Los problemas por los que pasa una pareja hasta que decide acudir a terapia pueden ser de diversos tipos: discusiones, desacuerdos, incomunicación, enfriamiento de la relación distanciamiento, incomprensión, incompatibilidades, celos, problemas sexuales… Sin embargo, lo más importante en la terapia, más allá del tipo de problema a resolver, es la voluntad de cambio personal y la motivación que están dispuestos a aportar cada miembro de la pareja al proceso terapéutico y de fortalecimiento de la relación.

Pareja
El proceso de cambio por tanto debe ser asumido por cada uno, al 100%, tanto a nivel individual como a nivel de la propia pareja, dándonos cuenta también que en una relación de dos, los cambios centrados en uno, pero pensando al mismo tiempo en la pareja, van a repercutir en la misma relación.

Durante la terapia se ponen en juego diversas técnicas terapéuticas  para tratar la incomunicación y el bloqueo emocional, dando la posibilidad de identificar los fallos que se están cometiendo en la relación, y la oportunidad para solucionarlos.
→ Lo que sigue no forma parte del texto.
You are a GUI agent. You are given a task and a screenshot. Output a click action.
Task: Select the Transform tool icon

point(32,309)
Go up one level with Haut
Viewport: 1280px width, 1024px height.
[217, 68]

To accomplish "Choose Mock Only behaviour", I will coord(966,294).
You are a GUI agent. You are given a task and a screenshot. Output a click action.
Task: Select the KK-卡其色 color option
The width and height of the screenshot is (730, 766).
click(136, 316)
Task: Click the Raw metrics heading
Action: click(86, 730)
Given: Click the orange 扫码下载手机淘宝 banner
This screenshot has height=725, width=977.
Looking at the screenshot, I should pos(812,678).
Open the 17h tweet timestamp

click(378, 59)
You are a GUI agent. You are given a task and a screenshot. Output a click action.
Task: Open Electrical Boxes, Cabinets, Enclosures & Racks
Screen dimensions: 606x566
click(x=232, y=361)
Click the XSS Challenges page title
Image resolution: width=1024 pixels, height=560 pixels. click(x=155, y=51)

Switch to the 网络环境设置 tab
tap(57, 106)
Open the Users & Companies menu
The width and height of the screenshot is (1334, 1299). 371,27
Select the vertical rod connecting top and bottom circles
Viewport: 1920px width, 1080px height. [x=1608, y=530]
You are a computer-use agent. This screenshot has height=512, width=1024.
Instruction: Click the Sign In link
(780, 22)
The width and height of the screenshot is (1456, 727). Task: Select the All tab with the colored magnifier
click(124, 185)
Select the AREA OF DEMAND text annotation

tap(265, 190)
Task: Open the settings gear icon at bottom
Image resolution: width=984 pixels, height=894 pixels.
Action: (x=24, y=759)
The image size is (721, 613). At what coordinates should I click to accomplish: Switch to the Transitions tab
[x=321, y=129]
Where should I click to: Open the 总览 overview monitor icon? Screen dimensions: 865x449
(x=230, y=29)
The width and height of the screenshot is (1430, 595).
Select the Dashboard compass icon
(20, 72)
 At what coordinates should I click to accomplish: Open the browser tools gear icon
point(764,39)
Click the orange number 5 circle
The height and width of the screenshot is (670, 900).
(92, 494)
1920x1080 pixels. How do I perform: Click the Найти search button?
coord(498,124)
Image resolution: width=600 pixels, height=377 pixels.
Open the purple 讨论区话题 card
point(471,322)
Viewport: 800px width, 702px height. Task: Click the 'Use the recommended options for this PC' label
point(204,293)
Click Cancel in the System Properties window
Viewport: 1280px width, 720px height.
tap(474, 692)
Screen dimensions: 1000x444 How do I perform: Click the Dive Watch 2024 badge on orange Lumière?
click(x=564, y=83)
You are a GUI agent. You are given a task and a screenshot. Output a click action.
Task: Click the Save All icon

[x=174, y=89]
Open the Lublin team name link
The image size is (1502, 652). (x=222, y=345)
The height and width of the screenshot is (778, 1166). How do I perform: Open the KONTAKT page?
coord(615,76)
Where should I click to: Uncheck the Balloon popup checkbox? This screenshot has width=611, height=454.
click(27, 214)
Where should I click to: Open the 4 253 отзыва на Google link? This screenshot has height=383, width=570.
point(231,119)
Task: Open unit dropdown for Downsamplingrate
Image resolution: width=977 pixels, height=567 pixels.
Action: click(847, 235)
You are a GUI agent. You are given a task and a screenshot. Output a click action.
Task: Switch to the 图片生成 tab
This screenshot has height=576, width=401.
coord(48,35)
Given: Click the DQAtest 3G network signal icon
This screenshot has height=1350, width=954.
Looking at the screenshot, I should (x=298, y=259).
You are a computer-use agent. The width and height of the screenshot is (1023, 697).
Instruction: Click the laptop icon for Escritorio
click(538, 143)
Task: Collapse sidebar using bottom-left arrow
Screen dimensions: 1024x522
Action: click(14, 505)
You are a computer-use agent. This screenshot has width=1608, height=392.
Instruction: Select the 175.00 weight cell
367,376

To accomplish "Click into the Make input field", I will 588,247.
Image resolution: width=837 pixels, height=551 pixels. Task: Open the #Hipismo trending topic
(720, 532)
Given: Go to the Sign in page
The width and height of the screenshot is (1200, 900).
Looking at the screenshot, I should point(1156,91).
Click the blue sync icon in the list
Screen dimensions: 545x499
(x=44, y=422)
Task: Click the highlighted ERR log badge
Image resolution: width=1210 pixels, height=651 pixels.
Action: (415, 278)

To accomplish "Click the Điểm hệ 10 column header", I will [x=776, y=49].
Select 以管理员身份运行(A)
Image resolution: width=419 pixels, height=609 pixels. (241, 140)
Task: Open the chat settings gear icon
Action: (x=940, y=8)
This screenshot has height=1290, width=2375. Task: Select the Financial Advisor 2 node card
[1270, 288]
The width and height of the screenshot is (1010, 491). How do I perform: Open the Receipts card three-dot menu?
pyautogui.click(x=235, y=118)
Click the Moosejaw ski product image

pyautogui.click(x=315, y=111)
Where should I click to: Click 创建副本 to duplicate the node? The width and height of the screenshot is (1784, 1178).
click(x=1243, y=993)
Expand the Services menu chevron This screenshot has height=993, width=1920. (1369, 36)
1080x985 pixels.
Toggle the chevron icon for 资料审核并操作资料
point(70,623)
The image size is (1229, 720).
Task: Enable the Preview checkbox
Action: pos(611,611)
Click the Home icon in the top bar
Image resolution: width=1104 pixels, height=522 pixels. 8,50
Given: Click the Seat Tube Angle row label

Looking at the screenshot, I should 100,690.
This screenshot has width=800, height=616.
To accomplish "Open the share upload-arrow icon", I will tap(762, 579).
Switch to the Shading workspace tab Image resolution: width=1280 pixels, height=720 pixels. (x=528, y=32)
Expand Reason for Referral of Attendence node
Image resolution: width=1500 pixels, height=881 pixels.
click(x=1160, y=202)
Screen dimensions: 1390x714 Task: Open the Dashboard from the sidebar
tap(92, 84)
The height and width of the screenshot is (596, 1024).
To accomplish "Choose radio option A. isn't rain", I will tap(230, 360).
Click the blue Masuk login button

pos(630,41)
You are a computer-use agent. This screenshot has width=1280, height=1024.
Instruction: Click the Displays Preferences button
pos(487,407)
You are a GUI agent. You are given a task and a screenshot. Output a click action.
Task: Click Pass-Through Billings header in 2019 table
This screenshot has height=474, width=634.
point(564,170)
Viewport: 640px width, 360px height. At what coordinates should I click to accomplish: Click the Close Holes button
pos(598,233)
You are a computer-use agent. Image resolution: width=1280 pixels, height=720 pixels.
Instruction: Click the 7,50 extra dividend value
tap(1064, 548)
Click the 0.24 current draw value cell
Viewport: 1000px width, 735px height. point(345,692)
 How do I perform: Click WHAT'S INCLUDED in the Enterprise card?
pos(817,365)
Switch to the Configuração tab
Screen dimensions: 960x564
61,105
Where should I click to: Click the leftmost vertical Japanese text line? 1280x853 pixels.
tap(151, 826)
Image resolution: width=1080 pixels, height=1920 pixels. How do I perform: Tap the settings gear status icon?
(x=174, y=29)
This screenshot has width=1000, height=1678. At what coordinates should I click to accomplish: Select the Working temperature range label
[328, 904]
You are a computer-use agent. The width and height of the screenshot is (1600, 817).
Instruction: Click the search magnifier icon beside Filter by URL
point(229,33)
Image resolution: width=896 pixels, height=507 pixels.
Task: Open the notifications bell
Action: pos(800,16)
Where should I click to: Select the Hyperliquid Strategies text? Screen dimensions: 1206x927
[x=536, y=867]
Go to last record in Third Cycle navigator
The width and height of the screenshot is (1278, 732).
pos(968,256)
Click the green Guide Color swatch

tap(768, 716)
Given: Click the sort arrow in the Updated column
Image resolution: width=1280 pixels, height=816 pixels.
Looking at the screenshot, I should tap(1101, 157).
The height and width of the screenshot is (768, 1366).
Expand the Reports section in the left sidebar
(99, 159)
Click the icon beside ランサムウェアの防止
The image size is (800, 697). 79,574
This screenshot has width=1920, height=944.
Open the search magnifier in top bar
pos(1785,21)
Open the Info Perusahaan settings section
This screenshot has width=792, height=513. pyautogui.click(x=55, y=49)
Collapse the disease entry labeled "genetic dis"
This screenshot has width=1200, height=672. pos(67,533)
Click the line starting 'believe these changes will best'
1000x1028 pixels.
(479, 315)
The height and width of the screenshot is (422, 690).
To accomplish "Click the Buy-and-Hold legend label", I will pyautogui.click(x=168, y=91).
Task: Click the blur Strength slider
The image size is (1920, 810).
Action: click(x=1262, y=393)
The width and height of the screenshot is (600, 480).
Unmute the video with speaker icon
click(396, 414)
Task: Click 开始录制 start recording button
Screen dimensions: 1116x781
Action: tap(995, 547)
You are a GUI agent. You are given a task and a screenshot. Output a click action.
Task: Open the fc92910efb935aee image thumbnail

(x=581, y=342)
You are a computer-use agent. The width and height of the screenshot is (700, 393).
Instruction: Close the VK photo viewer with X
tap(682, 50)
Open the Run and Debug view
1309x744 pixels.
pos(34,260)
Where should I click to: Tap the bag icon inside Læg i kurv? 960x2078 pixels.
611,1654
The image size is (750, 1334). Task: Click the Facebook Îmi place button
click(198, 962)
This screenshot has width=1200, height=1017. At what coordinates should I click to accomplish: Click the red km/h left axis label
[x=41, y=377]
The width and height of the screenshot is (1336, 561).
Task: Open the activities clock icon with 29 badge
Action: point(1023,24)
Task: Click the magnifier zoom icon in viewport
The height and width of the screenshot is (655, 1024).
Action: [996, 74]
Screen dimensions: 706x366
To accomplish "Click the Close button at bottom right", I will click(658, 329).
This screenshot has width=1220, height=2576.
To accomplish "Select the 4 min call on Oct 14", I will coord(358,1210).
Por eso también es importante que los problemas en la relación no se cronifiquen, sino que se hablen y se acuda a consulta en el momento en el que se empiece a detectar el desgaste, así como la falta de soluciones o de recursos para afrontar este desgaste. El resultado de una buena terapia, si se da, como decimos, una buena implicación de cada miembro de la pareja asumiendo su responsabilidad, puede ser no sólo el fortalecimiento de la relación, sino incluso el inicio de nuevo ciclo fructífero y dichoso en la relación.

La terapia también puede ser útil en el caso de parejas que han decidido iniciar el divorcio, para que este proceso sea lo menos traumático posible, de tal manera que las decisiones que afecten a ambos, como a los hijos si los hay, se lleven a cabo en el mejor clima emocional de entendimiento y acuerdo posible.